Dal Duemila in poi, Silvano Lippi ha concesso alla sua memoria di tornare libera a volare, a testimoniare. In giro per le scuole, tra i ragazzi delle superiori, che tanto lo amavano. Anche se era dura: “Mentre vi racconto è tutto ancora qui, tutto davanti ai miei occhi, come se fosse adesso” ripete più volte, piangendo. “Sembro stupido che piango ancora dopo tutti questi anni – cerca di scusarsi – Ma ecco, sta succedendo ora, sta succedendo qui, lo vedo di fronte a me. E terribile!”.
Ascoltare Silvano e guardarlo negli occhi mentre racconta, rende la memoria un po’ annebbiata di questo XXI secolo, di nuovo carne viva. Ma non solo il suo ricordo fa male. Fa male – ad esempio – anche fermarsi a pensare: ma se Silvano non avesse deciso di tornare a ricordare e a raccontare, chi avrebbe saputo di lui? I sopravvissuti all’Olocausto hanno la loro memoria, così come i partigiani, i comunisti, gli intellettuali, gli omosessuali, gli zingari. Ogni gruppo di sopravvissuti ha avuto una sua possibilità di essere “riconosciuto” e accudito.
Silvano Lippi era solo, nessuno dei suoi compagni tornò dalla prigionia, nessun gruppo o istituzione o ministero o associazione ha trovato un posto per accogliere lui e la sua memoria. Quei 600mila soldati, ragazzi di leva dell’esercito fascista improvvisamente prigionieri – odiatissimi perché “traditori” – dei tedeschi, finiti nei campi nazisti e negli ancora peggiori campi di detenzione greci, di loro non sembra quasi serbarsi memoria. Come se non appartenessero a nessuno.

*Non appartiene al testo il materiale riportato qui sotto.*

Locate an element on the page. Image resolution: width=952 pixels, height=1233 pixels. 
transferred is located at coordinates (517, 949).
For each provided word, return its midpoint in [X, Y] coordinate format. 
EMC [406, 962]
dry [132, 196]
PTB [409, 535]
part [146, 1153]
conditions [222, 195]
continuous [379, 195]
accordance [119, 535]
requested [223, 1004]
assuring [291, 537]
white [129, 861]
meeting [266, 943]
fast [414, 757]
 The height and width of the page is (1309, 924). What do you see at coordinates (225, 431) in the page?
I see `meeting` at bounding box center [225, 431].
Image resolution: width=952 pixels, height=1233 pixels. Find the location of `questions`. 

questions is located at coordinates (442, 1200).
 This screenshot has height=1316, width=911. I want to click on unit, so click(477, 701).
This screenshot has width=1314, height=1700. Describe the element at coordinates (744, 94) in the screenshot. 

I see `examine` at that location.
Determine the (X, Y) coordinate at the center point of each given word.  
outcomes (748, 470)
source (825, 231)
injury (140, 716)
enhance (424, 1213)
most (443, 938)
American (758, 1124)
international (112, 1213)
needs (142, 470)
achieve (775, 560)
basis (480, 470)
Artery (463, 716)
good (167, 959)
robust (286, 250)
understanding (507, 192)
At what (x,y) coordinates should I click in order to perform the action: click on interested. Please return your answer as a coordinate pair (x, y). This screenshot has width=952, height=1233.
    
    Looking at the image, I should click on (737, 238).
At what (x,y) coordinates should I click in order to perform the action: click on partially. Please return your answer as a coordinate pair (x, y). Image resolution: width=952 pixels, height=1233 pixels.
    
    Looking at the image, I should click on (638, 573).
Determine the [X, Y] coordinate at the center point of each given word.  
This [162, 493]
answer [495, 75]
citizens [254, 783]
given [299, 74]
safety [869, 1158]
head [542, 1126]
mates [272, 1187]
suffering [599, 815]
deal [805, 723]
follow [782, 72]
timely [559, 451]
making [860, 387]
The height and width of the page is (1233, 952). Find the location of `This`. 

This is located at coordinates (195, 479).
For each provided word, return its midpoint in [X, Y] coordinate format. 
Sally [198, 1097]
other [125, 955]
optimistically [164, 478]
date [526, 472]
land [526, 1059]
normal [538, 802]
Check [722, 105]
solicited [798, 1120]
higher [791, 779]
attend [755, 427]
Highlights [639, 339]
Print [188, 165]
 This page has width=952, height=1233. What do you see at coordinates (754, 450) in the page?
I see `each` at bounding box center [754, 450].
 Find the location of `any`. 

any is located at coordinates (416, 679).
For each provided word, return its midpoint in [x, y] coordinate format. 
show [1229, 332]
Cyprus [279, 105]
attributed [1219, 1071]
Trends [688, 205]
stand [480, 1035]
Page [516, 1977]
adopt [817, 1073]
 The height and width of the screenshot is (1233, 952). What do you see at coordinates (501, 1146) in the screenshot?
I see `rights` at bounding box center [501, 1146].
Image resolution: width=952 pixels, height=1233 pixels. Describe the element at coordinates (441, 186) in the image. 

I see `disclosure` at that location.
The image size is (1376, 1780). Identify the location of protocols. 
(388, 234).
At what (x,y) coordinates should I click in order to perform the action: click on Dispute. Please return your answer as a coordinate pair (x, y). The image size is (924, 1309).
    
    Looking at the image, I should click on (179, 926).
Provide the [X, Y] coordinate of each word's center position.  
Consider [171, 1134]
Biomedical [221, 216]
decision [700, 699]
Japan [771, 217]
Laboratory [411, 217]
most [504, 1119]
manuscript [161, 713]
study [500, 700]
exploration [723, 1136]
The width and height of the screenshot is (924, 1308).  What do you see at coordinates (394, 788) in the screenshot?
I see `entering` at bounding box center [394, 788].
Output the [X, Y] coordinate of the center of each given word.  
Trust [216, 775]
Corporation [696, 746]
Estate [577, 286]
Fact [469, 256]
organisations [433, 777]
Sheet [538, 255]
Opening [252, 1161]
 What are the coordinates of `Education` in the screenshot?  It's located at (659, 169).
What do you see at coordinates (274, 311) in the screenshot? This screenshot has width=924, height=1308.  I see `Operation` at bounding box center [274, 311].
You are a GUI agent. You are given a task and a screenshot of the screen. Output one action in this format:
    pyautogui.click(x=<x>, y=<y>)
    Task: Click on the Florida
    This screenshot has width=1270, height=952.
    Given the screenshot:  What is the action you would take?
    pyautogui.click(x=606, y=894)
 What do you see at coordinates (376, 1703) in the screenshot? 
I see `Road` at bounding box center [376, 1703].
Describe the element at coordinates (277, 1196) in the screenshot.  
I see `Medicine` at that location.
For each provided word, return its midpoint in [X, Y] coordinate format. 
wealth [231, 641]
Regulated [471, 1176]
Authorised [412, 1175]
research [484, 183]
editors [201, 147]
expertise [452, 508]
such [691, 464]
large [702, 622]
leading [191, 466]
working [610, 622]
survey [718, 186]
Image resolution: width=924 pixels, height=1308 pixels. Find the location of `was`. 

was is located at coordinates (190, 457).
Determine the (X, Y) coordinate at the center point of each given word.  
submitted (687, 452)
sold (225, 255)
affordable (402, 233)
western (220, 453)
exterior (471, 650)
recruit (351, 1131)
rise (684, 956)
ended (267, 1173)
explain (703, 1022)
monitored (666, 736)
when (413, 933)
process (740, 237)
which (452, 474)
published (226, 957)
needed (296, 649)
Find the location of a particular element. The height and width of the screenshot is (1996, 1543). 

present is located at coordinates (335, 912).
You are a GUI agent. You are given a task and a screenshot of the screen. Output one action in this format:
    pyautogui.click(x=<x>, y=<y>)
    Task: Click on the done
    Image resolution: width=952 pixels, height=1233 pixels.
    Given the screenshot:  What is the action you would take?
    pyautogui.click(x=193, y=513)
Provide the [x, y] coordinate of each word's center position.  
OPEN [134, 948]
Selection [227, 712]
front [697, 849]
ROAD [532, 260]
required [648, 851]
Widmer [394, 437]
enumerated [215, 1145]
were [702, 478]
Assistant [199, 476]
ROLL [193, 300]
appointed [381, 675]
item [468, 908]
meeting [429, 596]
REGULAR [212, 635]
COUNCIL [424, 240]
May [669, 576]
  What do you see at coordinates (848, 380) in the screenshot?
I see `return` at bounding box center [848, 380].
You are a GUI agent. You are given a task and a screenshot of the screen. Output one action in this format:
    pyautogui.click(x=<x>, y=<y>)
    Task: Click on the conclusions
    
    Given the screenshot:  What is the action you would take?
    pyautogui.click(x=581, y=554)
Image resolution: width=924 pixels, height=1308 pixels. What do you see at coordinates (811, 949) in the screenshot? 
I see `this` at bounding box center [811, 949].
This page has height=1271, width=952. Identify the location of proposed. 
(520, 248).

Silvano è stato tenace e anche fortunato, se si può dire. E’ scampato centinaia di volte alla morte, è sopravvissuto al dolore, alla pazzia, al panico, e poi ha trovato la forza di raccontare. Ora quel racconto è di nuovo qui, presente e incancellabile. Nelle memorie di Serena e Andrea, nei suoi scritti, nel Dal ritorno di Giovanni Cioni. Il ricordo di Silvano e di quei 600mila da oggi ha finalmente una casa, dentro ciascuno di noi.